When you look at a pup, pay attention to all of the dogs in the breeders care. Not just the mum and dad-dam and sire. The dogs tha tthe breeder has show what the breeder thinks is chi standard. A good indication of what his/her pups will be like a adults.

In many cases PURE bred doesn't mean WELL bred.


----------



## Brodysmom (Jan 8, 2009)

This is spot on Rubia.

Many people think that papers equal quality. This is far from the truth. Papers are only proof (and some people will even dispute this unless there is DNA evidence) that the puppies parents are Chihuahua's. 

Quality Chi's? Conform to the standard? You certainly can't tell that just from having papers! You could have a 15 pound purple Chihuahua with papers. KC papers or AKC papers (or other registries) are only that. Registries. They do NOT give an indication of the dogs quality AT ALL.

I always compare papers to the title on a car. It is paperwork. You could have two cars, one a rust bucket that doesn't even drive, and one in showroom perfect condition. On paper, they might look EXACTLY THE SAME. This is applicable to dogs as well.

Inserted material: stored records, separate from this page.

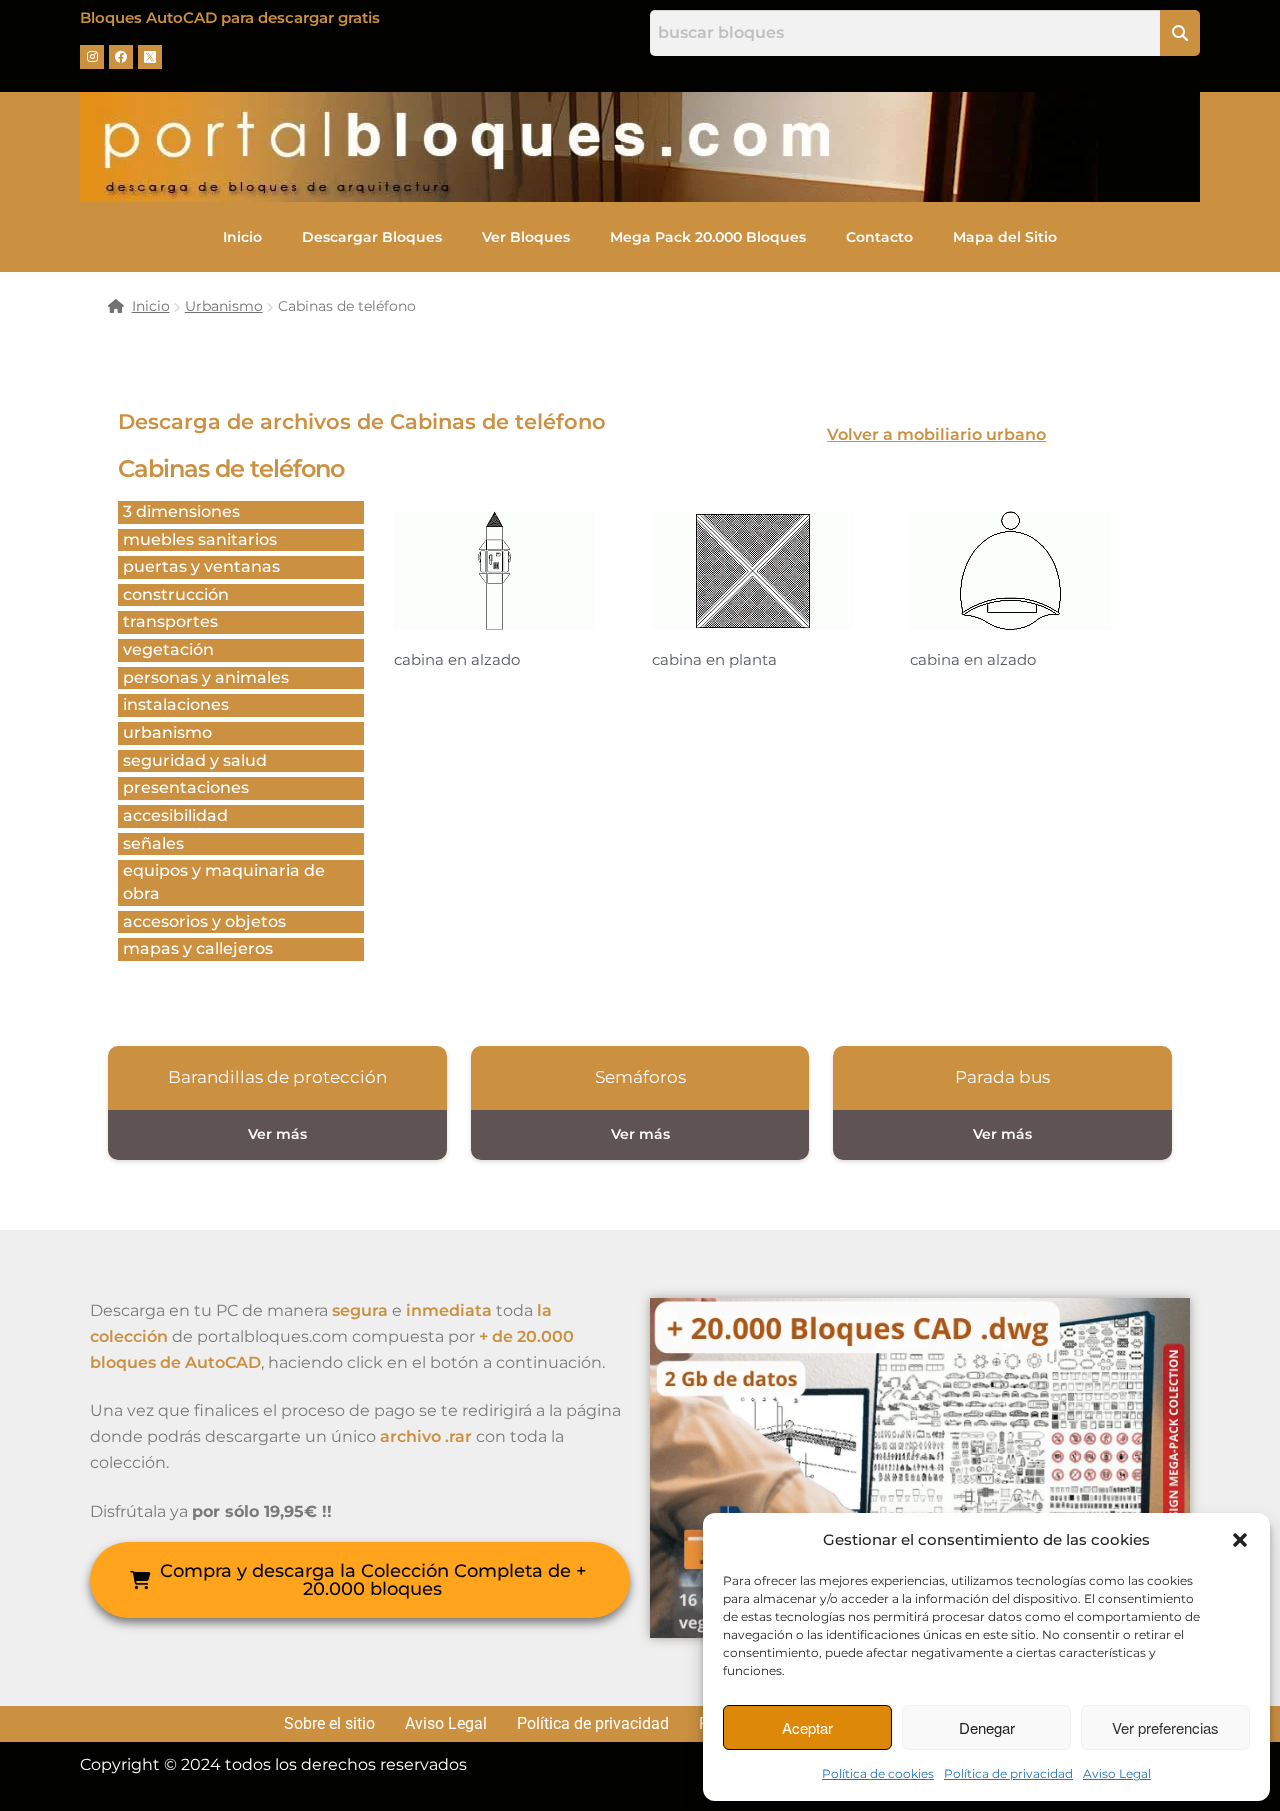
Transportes (170, 621)
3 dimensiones (181, 511)
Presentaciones (186, 787)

If you truly want a dog that conforms to the standard, you have to BUY FROM breeders who believe in conforming to the standard. That means buying from breeders who SHOW their breeding stock. This is the only way to prove that their dogs are representative of the breed. Champions in pedigrees is nice. But if they are grandparents or farther back, their influence is very diluted.


----------



## MarieUkxx (May 19, 2009)

Lola is not well bred or a good example of her breed looks wise. BUT she is the most gorgeous, cute loving dog so I don't care.


----------



## MarieUkxx (May 19, 2009)

and if I had to choose her or a perfect chi I would pic her.


----------



## LiMarChis (Mar 29, 2010)

MarieUkxx said:


> Lola is not well bred or a good example of her breed looks wise. BUT she is the most gorgeous, cute loving dog so I don't care.


And that's perfectly fine if that's what you like in a companion...and no one will care...as long as she's not bred. 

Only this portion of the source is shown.